Thank you for any assistance you may be able to provide me with.
***[Editor’s Note: Please understand that the name of the purchaser in the email which I received, i.e, Gabriele Goltz, is a real person and she does live in Germany and her friends on her page are also real persons. The only thing that isn’t real and doesn’t show is the FACT that the scammer was able to impersonate this person after first conning her into believing a similar story and then stealing not only her profile and money from her account but now is using her Facebook page to con others who may be selling other high-end items on Marketplace.]
After writing to Interac I went back into Messenger and did a search on the person called Gabriele Goltz. As it turned out they were living in Germany. There wasn’t much on the Home Page and there were only 7 Friends showing. I looked more closely and saw that 6 of them were in Germany but the 7th Friend was living in Prince George, B.C. Canada! I clicked on the name and it took me to the person and their page. They were also running a business in P.G. and had a website url and when I checked it out there was an email which I was able to use so I wrote them and briefly explained what I had been experiencing. I asked them to give me a phone call so we could discuss the situation and later that same day they did call and I was able to finally get “the rest of the story”.

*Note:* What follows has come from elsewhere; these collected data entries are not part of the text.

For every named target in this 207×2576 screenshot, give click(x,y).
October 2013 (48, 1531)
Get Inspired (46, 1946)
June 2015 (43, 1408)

The one thing that really made the con appear legitimate was the body of the email and the way it presented itself as an actual Interac e-Transfer embellished with the Canada Post logo. For anyone who didn’t read the fine print and look at the actual email address which was a “@gmail.com” address, one which a large corporation like Interac would never be using, overall it was pretty authentic looking.
Hopefully this example will be beneficial to others if they’re selling an expensive item and they get a similar message telling them to send the item first and then send the tracking number to a bogus email.
It would be appreciated if anyone reading this article has experienced similar cases that they could share them in the comments section.